Uçakla inerken görürsünüz, maden ocağı var Oslo’da, şehrin içinde. Kişi başına düşen milli gelir 100 bin dolar. Önemli olan şu; çevrenize, insanınıza bütün sektörlere faydalı mı oluyorsunuz, zararlı mı?" ifadesini kullandı. Madenle ilgili çalışmalarının aralıksız sürdüğünü dile getiren Yıldız, 18 bölgede jeotermalle ilgili sondaj yapıldığını ve bunun ardından 93 sahanın özel sektöre verildiğini aktardı. MTA, 10 bin metrede sondajla burada yaklaşık 20 milyon tonluk bakır, molibden rezervi tespit etti. Kamu bulup özel sektör işletecek. Yapı bu. Tükettiğimiz bakırın yüzde 80’ini ithal ediyoruz. Bunun mutlaka ithalatının engellenmesiyle ilgili yeni sahaların açılması gerekiyor. Yılda 1,2 milyar dolarlık ithalat yapıyoruz. Bu tesis, ekonomimize büyük katkılar sağlayacak. 4’üncü grup madenlerde bunların miktarı daha da artacak. Çok haklı eleştiri var. 18-19 kuruma gidip de maden izni alınmasıyla ilgili çalışmalar var. ’Tek durak ofisini kuruyoruz. Bununla beraber muhataplar aynı olacak.

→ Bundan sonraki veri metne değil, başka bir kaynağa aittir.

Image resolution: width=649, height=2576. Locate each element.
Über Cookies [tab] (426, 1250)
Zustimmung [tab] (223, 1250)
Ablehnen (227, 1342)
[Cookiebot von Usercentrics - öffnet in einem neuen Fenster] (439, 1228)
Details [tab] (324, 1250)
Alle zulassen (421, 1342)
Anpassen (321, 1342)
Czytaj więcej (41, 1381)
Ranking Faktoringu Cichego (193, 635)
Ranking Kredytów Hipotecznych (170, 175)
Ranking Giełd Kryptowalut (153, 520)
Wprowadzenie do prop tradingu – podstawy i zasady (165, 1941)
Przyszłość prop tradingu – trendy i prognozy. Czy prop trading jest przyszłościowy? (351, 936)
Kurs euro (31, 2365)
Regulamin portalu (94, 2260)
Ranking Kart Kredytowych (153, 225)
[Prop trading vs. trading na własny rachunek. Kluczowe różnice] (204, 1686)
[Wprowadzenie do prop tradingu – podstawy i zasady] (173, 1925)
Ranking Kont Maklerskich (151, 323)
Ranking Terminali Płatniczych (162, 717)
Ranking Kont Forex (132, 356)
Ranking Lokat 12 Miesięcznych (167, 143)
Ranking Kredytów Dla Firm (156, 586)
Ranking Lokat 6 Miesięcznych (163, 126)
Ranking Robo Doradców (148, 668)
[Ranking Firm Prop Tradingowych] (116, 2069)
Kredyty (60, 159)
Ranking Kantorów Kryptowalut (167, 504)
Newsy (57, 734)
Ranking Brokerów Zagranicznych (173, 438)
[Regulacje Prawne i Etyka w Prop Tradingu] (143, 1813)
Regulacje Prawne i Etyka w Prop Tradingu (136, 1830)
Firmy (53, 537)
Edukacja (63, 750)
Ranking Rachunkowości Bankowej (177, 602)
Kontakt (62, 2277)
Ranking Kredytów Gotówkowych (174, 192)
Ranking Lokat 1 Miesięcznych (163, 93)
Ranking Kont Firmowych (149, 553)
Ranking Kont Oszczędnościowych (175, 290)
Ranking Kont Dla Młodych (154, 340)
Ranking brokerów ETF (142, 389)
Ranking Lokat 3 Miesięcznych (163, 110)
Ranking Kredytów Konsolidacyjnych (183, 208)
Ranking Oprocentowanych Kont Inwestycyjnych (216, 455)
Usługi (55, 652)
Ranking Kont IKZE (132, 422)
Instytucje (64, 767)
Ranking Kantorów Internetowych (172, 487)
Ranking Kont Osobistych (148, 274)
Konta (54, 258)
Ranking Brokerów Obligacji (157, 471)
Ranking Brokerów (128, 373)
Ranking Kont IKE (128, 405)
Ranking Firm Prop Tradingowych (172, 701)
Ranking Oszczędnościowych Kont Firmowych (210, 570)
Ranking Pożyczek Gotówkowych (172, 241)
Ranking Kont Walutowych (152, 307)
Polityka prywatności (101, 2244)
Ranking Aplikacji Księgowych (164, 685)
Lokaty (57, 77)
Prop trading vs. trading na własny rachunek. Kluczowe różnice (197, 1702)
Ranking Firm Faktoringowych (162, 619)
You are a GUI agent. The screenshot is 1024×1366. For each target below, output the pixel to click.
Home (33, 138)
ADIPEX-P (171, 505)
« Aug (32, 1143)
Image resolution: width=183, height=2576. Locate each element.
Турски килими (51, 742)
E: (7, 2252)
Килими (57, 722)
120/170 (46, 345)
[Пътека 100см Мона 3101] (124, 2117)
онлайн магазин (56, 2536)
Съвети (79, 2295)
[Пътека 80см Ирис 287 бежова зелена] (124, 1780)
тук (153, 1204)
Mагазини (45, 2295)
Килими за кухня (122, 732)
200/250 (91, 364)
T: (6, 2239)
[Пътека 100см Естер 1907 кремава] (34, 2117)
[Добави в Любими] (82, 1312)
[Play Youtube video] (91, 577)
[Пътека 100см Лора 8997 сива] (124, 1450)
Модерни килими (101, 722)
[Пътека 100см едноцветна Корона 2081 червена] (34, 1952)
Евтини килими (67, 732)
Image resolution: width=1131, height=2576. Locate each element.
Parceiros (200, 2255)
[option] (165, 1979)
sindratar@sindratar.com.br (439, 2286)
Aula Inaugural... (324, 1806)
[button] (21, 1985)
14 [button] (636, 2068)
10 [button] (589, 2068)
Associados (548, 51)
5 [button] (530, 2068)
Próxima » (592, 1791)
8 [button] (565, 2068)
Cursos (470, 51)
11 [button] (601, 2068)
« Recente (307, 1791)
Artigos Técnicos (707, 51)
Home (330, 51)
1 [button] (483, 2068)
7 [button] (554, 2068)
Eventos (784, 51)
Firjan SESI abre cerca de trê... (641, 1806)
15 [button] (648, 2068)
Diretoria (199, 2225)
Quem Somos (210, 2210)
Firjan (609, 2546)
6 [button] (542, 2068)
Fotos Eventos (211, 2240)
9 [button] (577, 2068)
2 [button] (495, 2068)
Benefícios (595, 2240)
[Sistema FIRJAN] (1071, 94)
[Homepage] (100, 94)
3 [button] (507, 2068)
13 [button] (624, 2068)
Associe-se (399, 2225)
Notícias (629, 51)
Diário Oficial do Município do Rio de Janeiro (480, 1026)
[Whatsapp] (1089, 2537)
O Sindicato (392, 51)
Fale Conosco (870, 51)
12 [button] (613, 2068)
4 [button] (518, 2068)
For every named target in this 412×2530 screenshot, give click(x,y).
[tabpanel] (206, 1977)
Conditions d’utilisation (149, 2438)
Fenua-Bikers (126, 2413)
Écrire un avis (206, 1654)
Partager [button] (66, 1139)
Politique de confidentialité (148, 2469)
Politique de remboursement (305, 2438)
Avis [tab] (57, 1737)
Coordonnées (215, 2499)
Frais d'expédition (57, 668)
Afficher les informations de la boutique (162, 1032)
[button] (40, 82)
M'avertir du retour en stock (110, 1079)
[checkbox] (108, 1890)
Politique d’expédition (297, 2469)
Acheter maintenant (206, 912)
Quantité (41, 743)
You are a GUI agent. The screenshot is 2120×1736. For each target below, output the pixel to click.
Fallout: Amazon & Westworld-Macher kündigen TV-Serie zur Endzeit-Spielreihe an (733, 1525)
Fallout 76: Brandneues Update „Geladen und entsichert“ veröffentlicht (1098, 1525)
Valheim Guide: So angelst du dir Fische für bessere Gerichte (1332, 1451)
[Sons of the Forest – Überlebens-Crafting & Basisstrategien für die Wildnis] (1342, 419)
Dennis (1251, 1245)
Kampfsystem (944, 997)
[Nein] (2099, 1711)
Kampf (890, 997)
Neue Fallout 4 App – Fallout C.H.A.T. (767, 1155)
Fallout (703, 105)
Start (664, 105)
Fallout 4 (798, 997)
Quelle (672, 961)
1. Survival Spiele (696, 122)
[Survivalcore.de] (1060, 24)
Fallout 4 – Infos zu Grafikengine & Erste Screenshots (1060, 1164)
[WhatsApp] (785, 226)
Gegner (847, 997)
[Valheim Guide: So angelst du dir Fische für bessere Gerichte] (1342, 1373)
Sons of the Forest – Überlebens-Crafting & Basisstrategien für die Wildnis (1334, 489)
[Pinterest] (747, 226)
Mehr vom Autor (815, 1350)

2002 yılında 841 milyon dolar olan maden ihracatımız, 2013 sonunda 5,1 milyar dolara ulaştı. Bunlar nasıl oluyor? Bütün bu firmalarla oluyor. Madencilik sektörünün gayri safi yurt içi hasıladaki payı 2003’te 2,6 milyar dolardı, şimdi ise 12 milyar dolarlar civarında gidiyor. Hedefimiz; 2023 yılında 20 milyar dolarlık ihracat kalemini yakalamak. Yaptığımız kanuni değişikliklerle maden yatırımcılarının önünü açtık ama ’çantacı’ diye tabir ettiklerimizin önünü kapatıyoruz. 5 yıl önce 41-42 bin civarında ruhsat vardı. Önceki yıl çalışan ruhsat olarak 11 bin adede düştü. Şimdi ise 8 bin adet civarında ruhsatla çalışıyoruz. Pazarlamacılık, çantacılık işini Türkiye’de kapatıyoruz. Gerçek yatırımcı varsa bu tesisler onlara makul fiyatlarla verilecek, devlet, hakkını özel sektörle paylaşacak” dedi.
Açılış kurdelesinin protokol mensuplarıyla kesilmesinin ardından, plaket töreni yapıldı. Havai fişeklerin de atıldığı törende dualar okundu ve kurban kesildi. Bakan Taner Yıldız, açılış töreninin ardından, İzmir’deki programına katılmak üzere bölgeden ayrıldı.